Vous l'aurez compris, c'est donc motivé que j'enfourchais mon Scott CR1 pour une sortie sur de la vraie route avec de vraies voitures (mais pas tant que le dimanche matin), et aussi de vraies difficultés pour pédaler dès que la pente s'accentue. Y'a pas à tortiller du jarret, je suis dans une forme éblouissante (ironie) !

Pas de but précis ni d'itinéraire en tête, je me suis laissé porter par mon inspiration. Seule la tombée de la nuit présentait une limite à mes déambulations. Il me fallait surtout éviter les Marchés de Noël ...et les gilets jaunes ! Je contournais alors Le Rouret, pour rejoindre Valbonne, puis Mougins et Vallauris, pour plonger vers le bord de mer à Golf-Juan.

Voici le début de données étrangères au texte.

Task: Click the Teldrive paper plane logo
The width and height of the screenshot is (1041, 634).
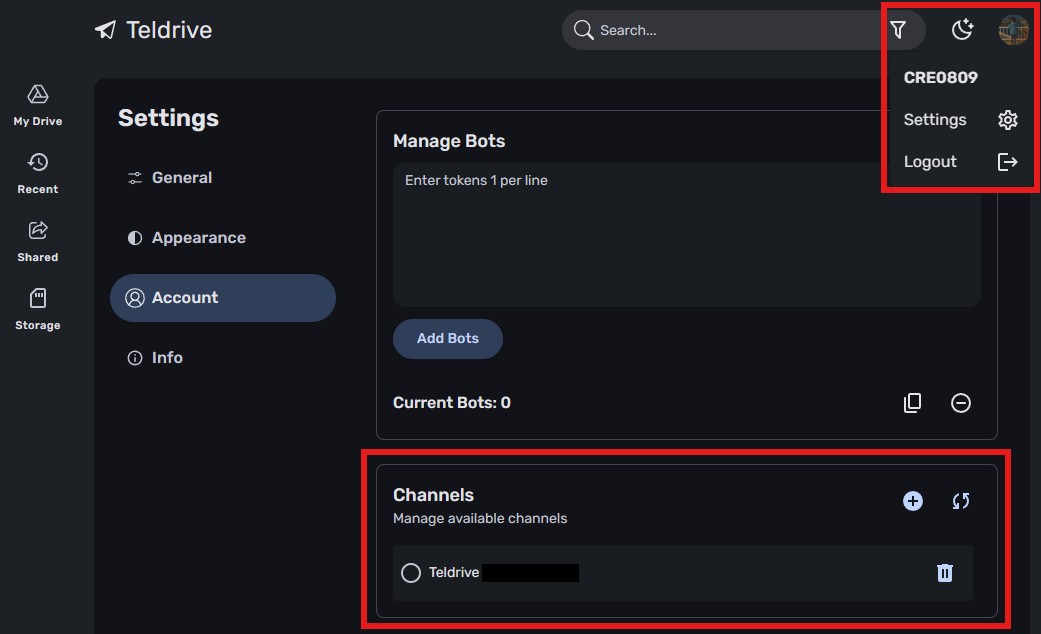Action: 104,29
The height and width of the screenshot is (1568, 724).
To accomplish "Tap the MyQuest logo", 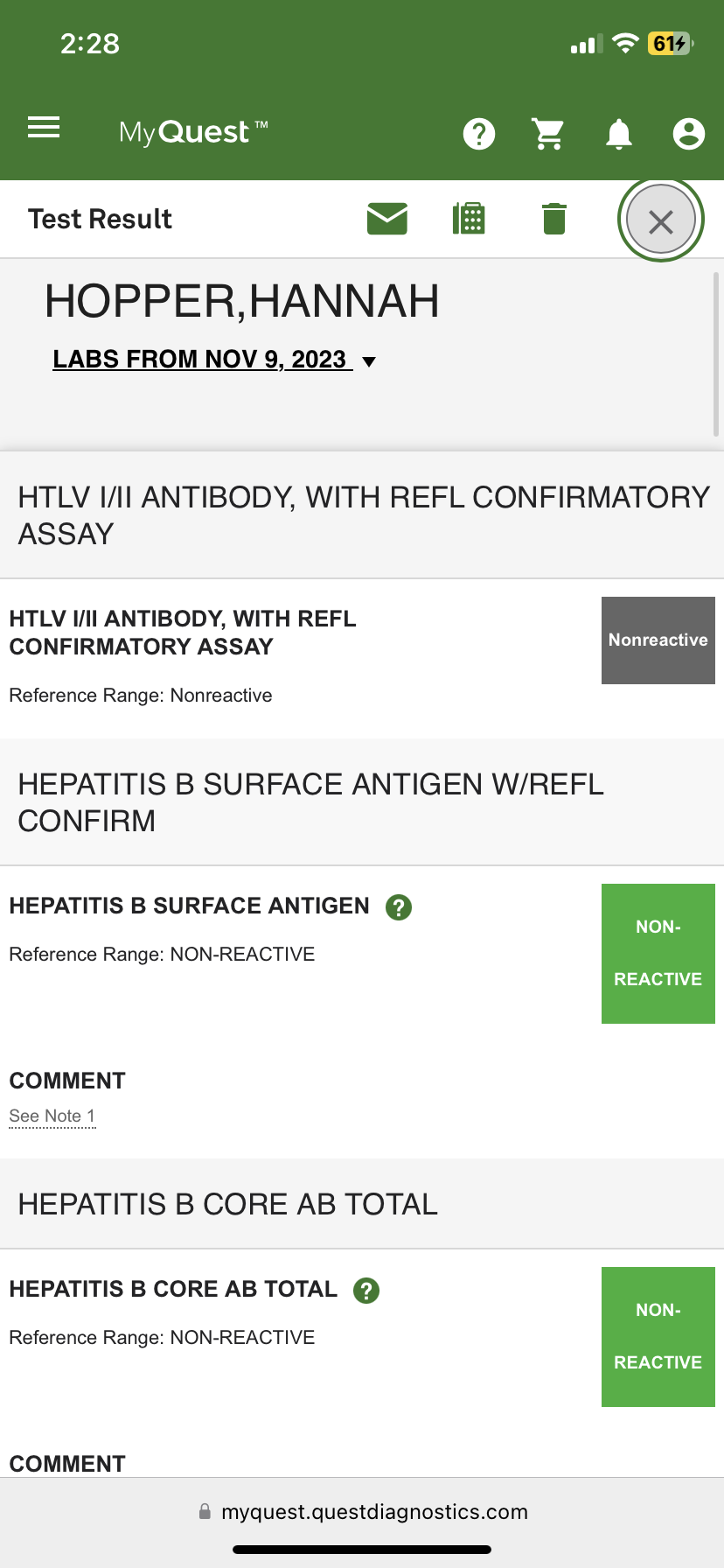I will pyautogui.click(x=193, y=132).
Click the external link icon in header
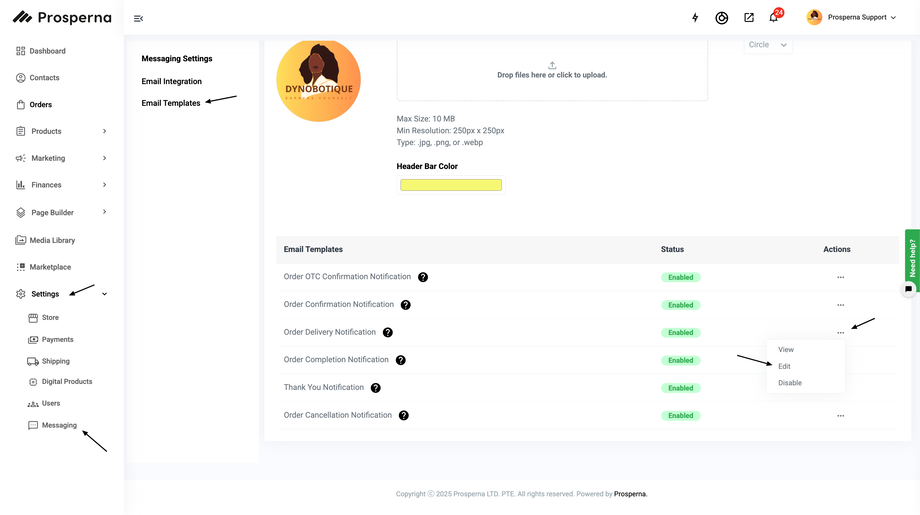Image resolution: width=920 pixels, height=515 pixels. point(748,18)
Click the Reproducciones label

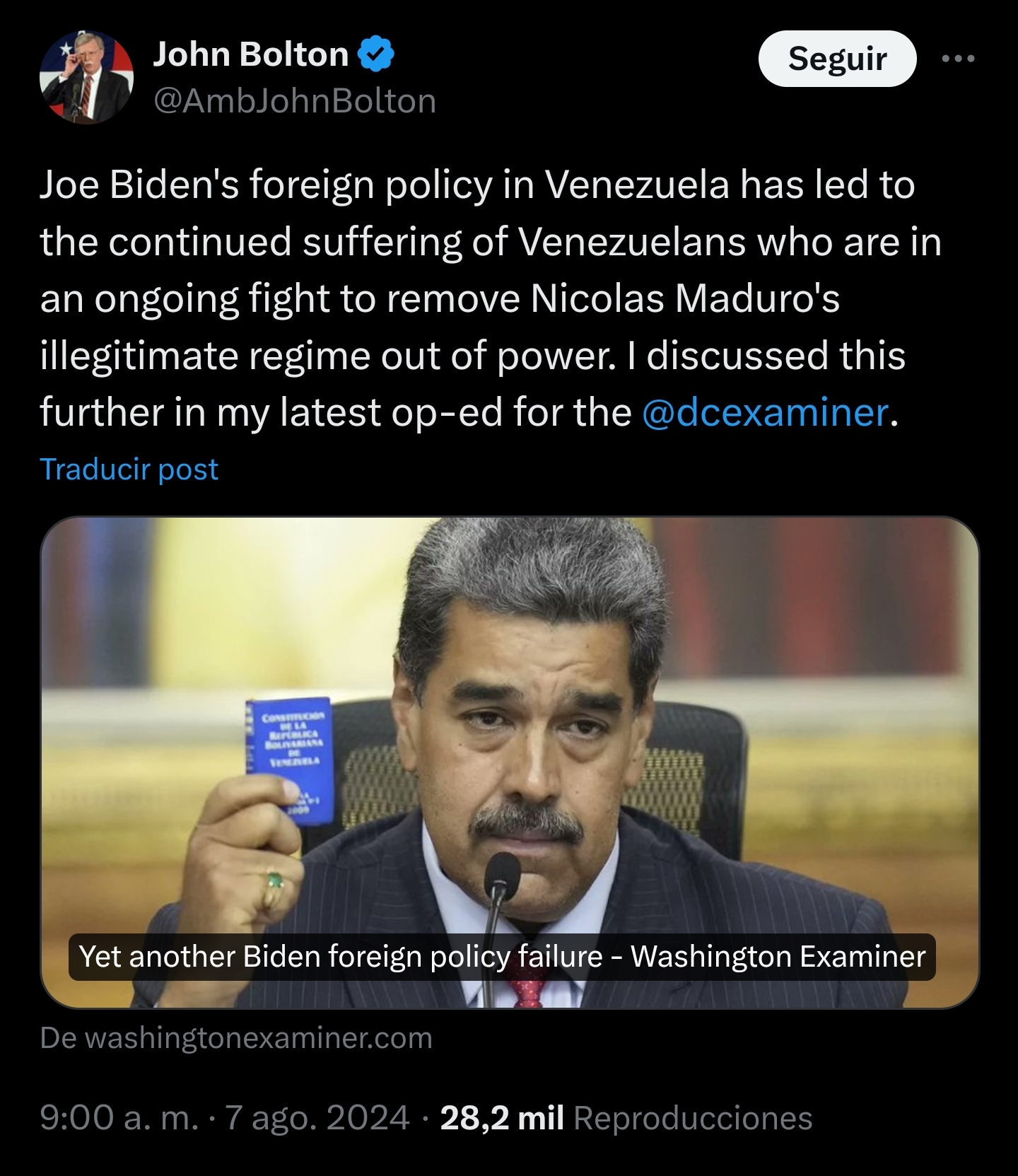[x=693, y=1118]
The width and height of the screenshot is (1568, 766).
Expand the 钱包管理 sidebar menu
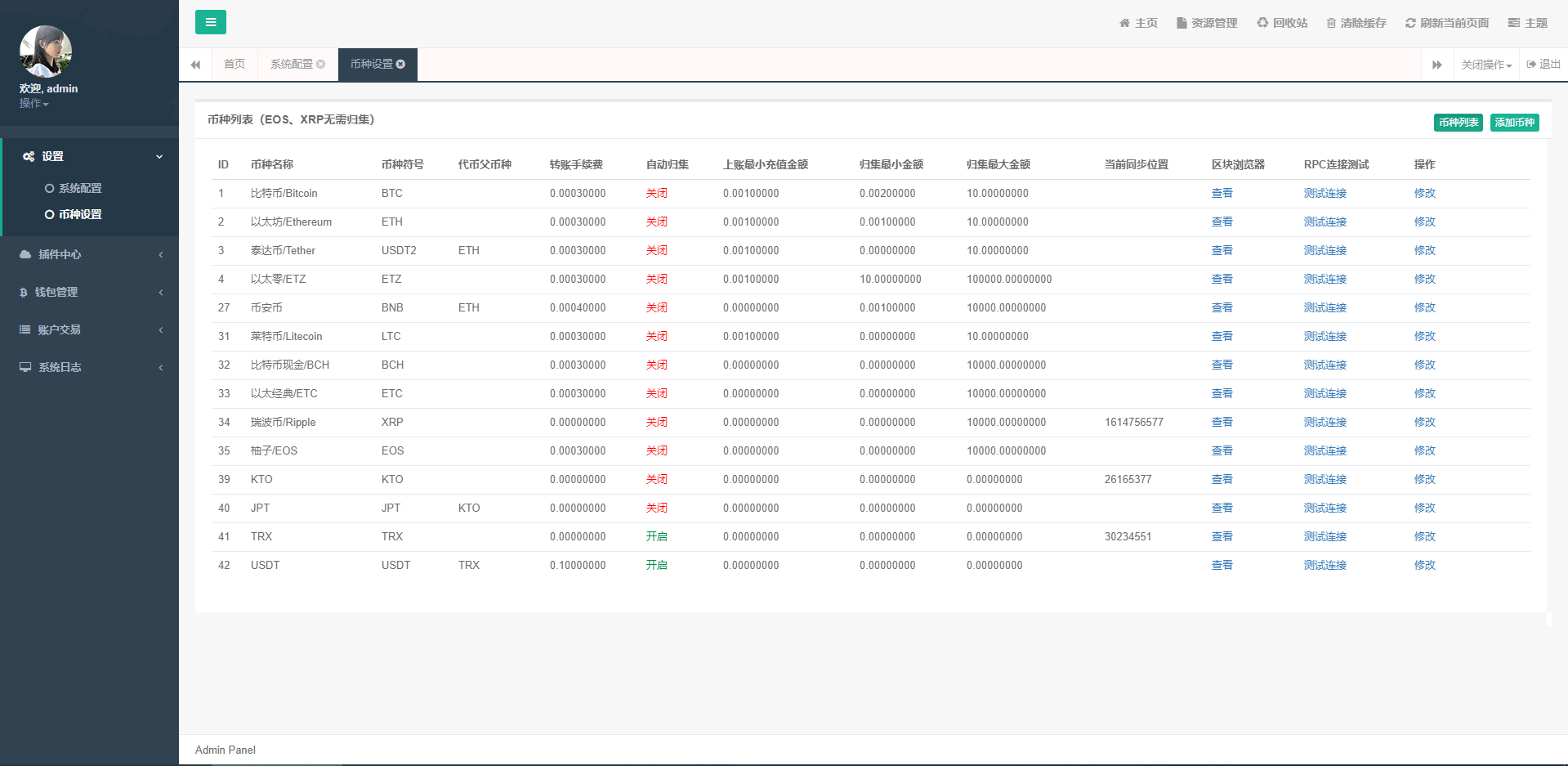pyautogui.click(x=90, y=292)
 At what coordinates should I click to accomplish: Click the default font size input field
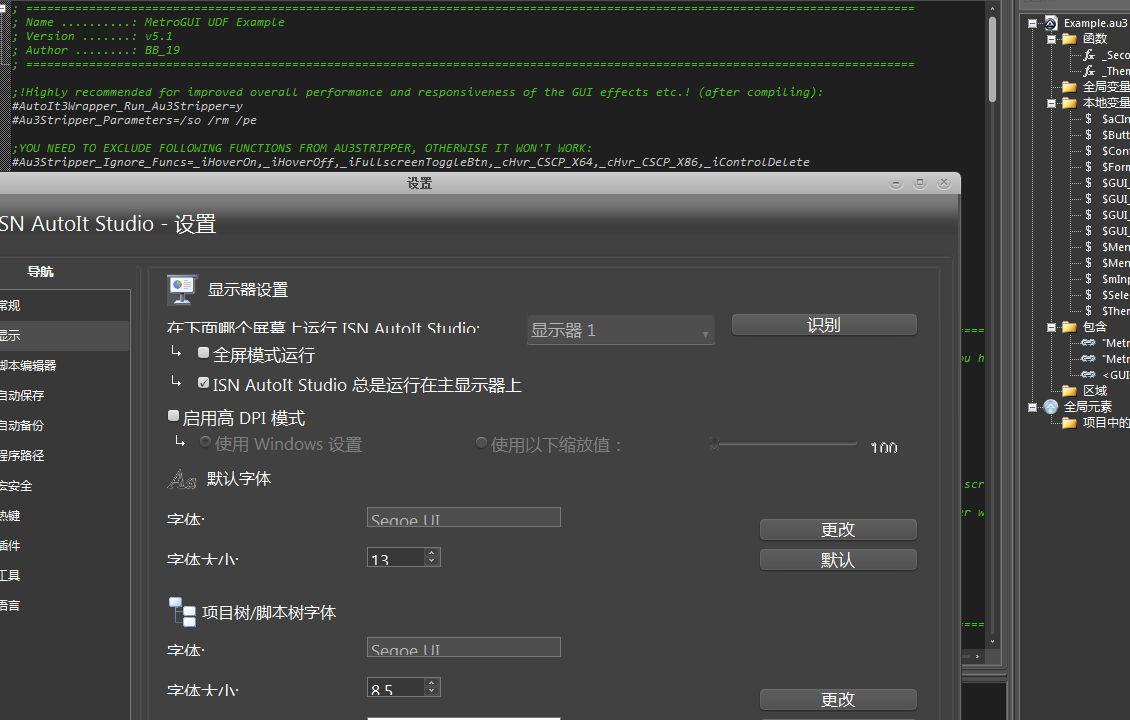point(396,558)
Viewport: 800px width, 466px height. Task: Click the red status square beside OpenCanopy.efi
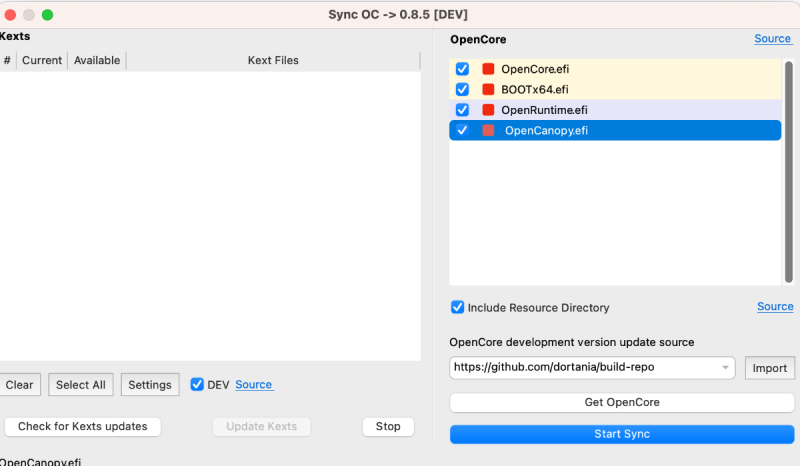click(488, 130)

J'étais vraiment surpris du peu de trafic. Les automobilistes étaient-ils comme moi ; effrayés par la possible présence des manifestants ? Je pouvais en tout cas relâcher quelque peu mon attention vis à vis de la circulation quasi nulle, pour me plonger dans les réflexions que seul un cycliste solitaire peut connaître :

"Et si je tombe sur un barrage de gilets jaunes ; vont-ils m'arrêter ? Me questionner ? ...Veulent-ils vraiment que je leurs dise le fond de ma pensée ? Et si je leur dis que je me fout complètement de leur mouvement ; que je suis persuadé qu'ils ne visent pas la bonne cible ; qu'ils font juste parler d'eux en éclaboussant au passage l'image de notre pays sans réellement obliger nos élites à se plier à leurs nombreuses revendications. ...Si j'étais à leur place, estimant que l'on paye trop de taxes, je réglerais mes impôts à la Caisse des Dépôts et Consignations ! ...Le gouvernement n'aura plus qu'à aller chercher l'argent où il se trouve : dans les grandes multinationales dont le siège social est planté au beau milieu d'un paradis fiscal. ...Et que nos PME et nos artisans soient eux aussi laissés libres de toute entreprise et investissement ; c'est là qu'est la richesse de notre pays ! ...Moi, je ne suis que spectateur d'un mécontentement issu des réseaux sociaux que je délaisse d'ailleurs de plus en plus pour me consacrer uniquement au seul basé sur le sport. ...Je vois un soulèvement qui couve, des tensions exacerbées par l'apparition de casseurs qui n'ont rien à voir avec l'esprit de contestation. ...Déjà certains réfutent le mouvement des gilets jaunes en arborant un foulard rouge. ...Et demain ? La ruée sur les stations services ? Dans les hypermarchés pour faire des réserves ? Le couvre-feu ? ...Chacun chez soi en craignant tout de son voisin ?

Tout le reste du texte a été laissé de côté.